More than half the mortgage products available in the UK can now be taken out for 40 years instead of the historic lifespan of 25 years.
The financial website Moneyfacts says 51% of all mortgages are now offered over 40 years, up from just 37% five years ago.
It blames higher house prices for the change because of the need to extend the length of the loan to keep repayments down to an affordable level following the tougher affordability rules introduced by the Mortgage Market Review (MMR) in 2014.
Recent research by Santander showed that more than 3 million extra first-time buyers would be able to get on the first rung of the property ladder if they opted for a 40 year term.
But experts warn that opting for a longer term deal can be a two-edged sword with borrowers signing up for short term affordability with the consequence of paying much more interest in the long run.
Difficulties in saving for a deposit has meant that the average age of the first-time buyer has risen above 30 so borrowers can look forward to repaying their loan well into their 70s and possibly into their 80s.

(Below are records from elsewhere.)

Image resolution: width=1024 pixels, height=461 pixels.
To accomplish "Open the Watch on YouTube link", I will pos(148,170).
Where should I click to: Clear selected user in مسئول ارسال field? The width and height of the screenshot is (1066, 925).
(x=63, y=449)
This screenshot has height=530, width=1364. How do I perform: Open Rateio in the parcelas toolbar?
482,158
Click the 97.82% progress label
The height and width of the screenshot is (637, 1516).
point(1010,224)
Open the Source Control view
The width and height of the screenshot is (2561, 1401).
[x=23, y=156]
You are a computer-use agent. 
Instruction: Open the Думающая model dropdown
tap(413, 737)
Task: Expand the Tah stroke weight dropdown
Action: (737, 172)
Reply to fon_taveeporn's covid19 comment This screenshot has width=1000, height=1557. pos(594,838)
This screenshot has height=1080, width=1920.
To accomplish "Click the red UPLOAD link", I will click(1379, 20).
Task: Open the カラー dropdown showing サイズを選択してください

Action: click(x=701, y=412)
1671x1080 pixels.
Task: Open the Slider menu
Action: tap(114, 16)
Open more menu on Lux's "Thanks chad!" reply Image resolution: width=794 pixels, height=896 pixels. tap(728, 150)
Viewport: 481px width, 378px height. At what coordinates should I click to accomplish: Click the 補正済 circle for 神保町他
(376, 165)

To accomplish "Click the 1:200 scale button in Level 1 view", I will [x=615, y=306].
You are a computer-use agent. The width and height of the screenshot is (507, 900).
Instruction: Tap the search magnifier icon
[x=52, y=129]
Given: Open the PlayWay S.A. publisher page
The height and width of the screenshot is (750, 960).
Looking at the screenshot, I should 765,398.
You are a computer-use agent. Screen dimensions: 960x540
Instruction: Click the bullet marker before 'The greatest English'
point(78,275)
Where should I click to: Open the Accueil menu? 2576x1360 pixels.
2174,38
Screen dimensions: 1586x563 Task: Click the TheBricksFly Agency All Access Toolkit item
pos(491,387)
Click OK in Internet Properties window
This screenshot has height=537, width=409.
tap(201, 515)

Darren Cook of Moneyfacts said: “Historically, a standard mortgage term generally amounted to a period of 25 years, but most products are now available to be extended for a period of 40 years.
“By extending their mortgage term, borrowers may be looking to reduce their monthly repayments and therefore are more likely to meet strict affordability requirements.
Not only are the number of mortgages at a maximum term of 40 years increasing, but the number of products at max 25-year terms and 30-year terms are decreasing.
“A longer-term mortgage may reduce the monthly repayments of a mortgage, however, the additional interest that accumulates over an extended mortgage term could be considerable.
“A £200,000 repayment mortgage at a rate of 2.5% over 25 years equates to a monthly repayment of £897.23 and total interest payable would be £69,169 over the term.
“However, the same mortgage taken over a 40-year term would reduce the monthly repayments down to £659.56, but increase the total interest to be paid to £116,588 – an additional £47,419.”
Personal finance specialist Becky O’Connor said: “There are big risks to having secured borrowing in your name once you are past a certain age, not least the risk of health problems that prevent you from working, or the need to stop working to care for relatives.
“To spare yourself stress in later life, it is worth keeping your repayments as high as you can afford early on in the mortgage term. Paying off as much of your mortgage as you can in the early days will reap dividends later on.”